Views of Shape Space Order Isomorphism
The process of recognition is usually conceptualized as finding a match between a perceptual representation of a given stimulus and the representations (or traces) in memory of previously encountered stimuli. Thus, this notion of recognition is intimately connected to the notion of representation, “the most important concept ever evoked in explaining the mind” (p. 1).
The book starts off rather philosophically, from Edelman’s unshakeable belief in the veridicality of shape perception and his optimism regarding the plausibility of a particular formal theory of it. He quotes classic philosophers like Berkeley, Hume, Locke, Wittgenstein, … and situates his approach in the present-day cluster of philosophy of mind, philosophy of language, and theory of knowledge (e.g., Clark, Cummins, Dretske, Millikan, Putnam). Starting from the age-old problem of understanding what it means to see a cat on a mat, the book is explicitly written by a cognitive scientist, a non-philosopher, “to meet the philosophers (at least the more empirically minded of them) halfway down the road” (p. 2).
Chapter 1 (pp. 1–10) reviews the theoretical and practical difficulties with the attempt to base recognition on geometrically reconstructed representations of distal objects (like Marr’s 2,5-D sketch): Representation by reconstruction first leads to the homunculus problem, and, second, has been shown to be practically impossible, even using the most sophisticated computer vision techniques. Any alternative approach must then state what representation is, if not reconstruction, and, in what sense, if not geometric, it can be veridical. Edelman’s core principle, introduced in Chapter 2, is that representation is representation of similarities.

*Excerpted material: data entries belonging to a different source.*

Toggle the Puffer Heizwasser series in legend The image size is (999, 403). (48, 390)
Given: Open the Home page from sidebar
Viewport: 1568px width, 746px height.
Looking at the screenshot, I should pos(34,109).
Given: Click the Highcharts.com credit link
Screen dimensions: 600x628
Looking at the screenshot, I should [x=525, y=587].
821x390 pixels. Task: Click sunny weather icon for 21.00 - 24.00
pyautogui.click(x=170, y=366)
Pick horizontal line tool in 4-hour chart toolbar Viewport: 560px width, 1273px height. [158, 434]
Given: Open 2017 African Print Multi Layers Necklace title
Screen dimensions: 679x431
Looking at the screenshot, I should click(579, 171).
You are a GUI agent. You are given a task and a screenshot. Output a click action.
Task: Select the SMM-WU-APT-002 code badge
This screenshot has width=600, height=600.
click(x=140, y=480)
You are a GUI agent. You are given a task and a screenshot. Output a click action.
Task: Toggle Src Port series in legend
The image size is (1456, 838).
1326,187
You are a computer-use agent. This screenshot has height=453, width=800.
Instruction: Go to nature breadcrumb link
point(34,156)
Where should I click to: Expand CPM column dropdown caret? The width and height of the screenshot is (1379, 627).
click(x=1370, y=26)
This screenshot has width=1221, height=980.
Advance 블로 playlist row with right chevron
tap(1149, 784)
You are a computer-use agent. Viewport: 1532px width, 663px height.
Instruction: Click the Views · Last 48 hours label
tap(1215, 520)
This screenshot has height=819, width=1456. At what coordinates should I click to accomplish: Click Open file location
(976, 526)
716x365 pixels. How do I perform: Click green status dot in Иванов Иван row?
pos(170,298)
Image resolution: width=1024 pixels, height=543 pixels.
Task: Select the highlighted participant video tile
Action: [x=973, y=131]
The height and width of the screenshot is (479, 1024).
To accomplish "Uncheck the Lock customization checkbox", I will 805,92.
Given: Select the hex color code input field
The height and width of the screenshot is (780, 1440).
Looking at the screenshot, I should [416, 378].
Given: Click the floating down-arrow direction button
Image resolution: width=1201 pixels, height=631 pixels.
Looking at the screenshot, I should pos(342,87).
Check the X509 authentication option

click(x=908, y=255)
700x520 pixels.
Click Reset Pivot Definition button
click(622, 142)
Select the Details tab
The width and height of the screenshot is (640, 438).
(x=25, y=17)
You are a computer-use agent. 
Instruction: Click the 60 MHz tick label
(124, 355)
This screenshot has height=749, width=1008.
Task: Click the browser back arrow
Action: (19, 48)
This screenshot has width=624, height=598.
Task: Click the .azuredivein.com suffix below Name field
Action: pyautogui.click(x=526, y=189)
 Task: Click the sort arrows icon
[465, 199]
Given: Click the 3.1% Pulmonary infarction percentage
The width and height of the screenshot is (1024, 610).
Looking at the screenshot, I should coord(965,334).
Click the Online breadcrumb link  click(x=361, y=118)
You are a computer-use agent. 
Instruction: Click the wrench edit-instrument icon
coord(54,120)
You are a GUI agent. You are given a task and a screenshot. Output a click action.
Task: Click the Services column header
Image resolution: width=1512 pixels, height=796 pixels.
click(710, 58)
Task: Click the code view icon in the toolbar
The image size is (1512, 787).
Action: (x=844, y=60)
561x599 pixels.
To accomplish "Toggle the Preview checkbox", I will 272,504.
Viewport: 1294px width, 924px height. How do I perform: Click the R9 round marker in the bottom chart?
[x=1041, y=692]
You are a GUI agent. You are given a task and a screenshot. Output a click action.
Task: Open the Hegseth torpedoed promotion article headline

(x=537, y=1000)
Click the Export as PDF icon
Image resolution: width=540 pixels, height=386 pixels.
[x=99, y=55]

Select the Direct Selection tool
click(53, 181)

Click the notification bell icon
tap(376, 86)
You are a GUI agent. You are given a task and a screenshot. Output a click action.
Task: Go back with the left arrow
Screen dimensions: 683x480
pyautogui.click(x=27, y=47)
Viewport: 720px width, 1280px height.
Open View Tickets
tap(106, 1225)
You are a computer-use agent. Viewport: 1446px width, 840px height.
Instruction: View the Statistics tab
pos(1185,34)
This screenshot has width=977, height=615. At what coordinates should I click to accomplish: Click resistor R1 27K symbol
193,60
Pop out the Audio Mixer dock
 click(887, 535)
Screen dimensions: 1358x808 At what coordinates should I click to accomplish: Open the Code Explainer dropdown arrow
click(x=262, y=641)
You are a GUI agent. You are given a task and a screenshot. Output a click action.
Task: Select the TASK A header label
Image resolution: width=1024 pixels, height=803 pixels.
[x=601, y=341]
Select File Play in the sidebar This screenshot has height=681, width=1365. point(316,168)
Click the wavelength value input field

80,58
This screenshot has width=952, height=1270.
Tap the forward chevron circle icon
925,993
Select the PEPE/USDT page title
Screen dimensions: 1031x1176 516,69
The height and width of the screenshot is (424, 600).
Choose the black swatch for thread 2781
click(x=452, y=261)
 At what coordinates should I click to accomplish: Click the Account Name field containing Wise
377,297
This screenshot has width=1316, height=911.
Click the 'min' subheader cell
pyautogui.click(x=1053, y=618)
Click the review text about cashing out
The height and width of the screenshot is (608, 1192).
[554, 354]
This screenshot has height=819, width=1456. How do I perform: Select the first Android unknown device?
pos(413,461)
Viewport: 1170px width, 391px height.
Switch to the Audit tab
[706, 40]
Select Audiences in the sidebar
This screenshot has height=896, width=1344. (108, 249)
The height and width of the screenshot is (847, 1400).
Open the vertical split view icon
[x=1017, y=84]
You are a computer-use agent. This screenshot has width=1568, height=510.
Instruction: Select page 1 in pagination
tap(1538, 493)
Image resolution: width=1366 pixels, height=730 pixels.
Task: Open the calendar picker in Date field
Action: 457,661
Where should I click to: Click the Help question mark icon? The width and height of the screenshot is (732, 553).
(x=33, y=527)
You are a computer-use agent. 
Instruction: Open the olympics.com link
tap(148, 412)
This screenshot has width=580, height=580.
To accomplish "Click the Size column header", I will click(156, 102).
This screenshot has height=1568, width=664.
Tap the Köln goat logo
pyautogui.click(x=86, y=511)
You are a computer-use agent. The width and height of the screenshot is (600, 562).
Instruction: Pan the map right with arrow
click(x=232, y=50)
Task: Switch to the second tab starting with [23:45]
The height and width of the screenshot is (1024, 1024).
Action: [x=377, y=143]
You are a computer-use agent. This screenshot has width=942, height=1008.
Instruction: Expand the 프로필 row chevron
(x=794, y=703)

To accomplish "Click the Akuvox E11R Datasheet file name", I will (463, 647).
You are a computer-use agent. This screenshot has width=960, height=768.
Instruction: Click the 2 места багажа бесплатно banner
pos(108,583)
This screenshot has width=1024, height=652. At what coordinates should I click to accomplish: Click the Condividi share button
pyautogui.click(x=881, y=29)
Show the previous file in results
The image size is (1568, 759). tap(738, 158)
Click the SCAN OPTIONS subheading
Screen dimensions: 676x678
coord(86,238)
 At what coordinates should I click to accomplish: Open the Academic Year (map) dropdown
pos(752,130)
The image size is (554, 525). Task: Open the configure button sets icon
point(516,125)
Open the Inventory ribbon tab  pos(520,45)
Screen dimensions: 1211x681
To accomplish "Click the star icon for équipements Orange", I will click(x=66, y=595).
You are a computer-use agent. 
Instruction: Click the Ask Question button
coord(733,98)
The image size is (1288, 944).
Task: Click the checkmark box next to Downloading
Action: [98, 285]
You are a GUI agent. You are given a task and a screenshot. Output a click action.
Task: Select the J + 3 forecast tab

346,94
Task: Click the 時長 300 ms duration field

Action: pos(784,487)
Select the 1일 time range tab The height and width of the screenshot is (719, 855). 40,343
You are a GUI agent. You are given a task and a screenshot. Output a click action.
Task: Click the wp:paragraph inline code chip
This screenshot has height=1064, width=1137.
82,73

Chapter 2 (pp. 11–42) contains three rather different sections. Section 2.1 distinguishes four recognition tasks in which representations are needed: (1) identification (i.e., recognition of a previously seen view of an object), (2) generalization (i.e., recognition of an object despite a change in its appearance due to some transformation), (3) categorization (i.e., attribution of an object to a class of similar objects), and (4) analogy (i.e., drawing a parallel between transformations of distinct objects). Section 2.2 attempts to define and formalize the notion of representation. Borrowing from Shepard, Edelman distinguishes between two types of mappings: first-order isomorphism, between objects in the world and their corresponding internal representations, and second-order isomorphism, between the relations among several external objects and the relations among their corresponding internal representations. Because first-order isomorphism, or representation by similarity, leads to the problematic reconstructionist approach, Edelman proposes to follow the formally just as good second-order isomorphism, which he calls “representation of similarity”. Section 2.3 reviews several problems with current computational theories of recognition, such as Biederman’s “Recognition by Components” (RBC) theory, Ullman’s alignment theory, and multidimensional feature spaces.
Chapter 3 (pp. 43–74) introduces the notion of a shape space, a formalism borrowed from mathematical statistics (e.g., Kendall). Shape space is a metric space in which each point corresponds to a particular shape and in which geometric similarity between shapes can be defined rigorously as proximity, a quantity inversely related to distance. Edelman argues that shape similarity can be made not to suffer from the objections commonly raised against a metric-space approach to similarity (e.g., arbitrary choice of features, context dependence, and asymmetries of comparisons). Although a large number of parameters is needed to fully represent distal shape space, fewer may be sufficient if, as in second-order isomorphism, only relations between objects must be represented (e.g., a blending coefficient when morphing the shape of a cow and a pig). To assure a proper mapping from distal to proximal shape space, a perceptual system must carry out many measurements (M) and then reduce the dimensionality of the resulting space (R), while getting rid of the extrinsic variables such as pose and illumination. The perceptual mapping must satisfy the following requirements: (1) the mapping should not collapse any behaviorally relevant dimension of shape variation (i.e., regularity), (2) small changes in object geometry should be mapped onto small changes in R (i.e., smoothness), (3) R should be locally decomposable into view space and shape space components, and (4) R should be locally low-dimensional. With “locally” Edelman refers to a small part of R that contains a class of intrinsically similar shapes.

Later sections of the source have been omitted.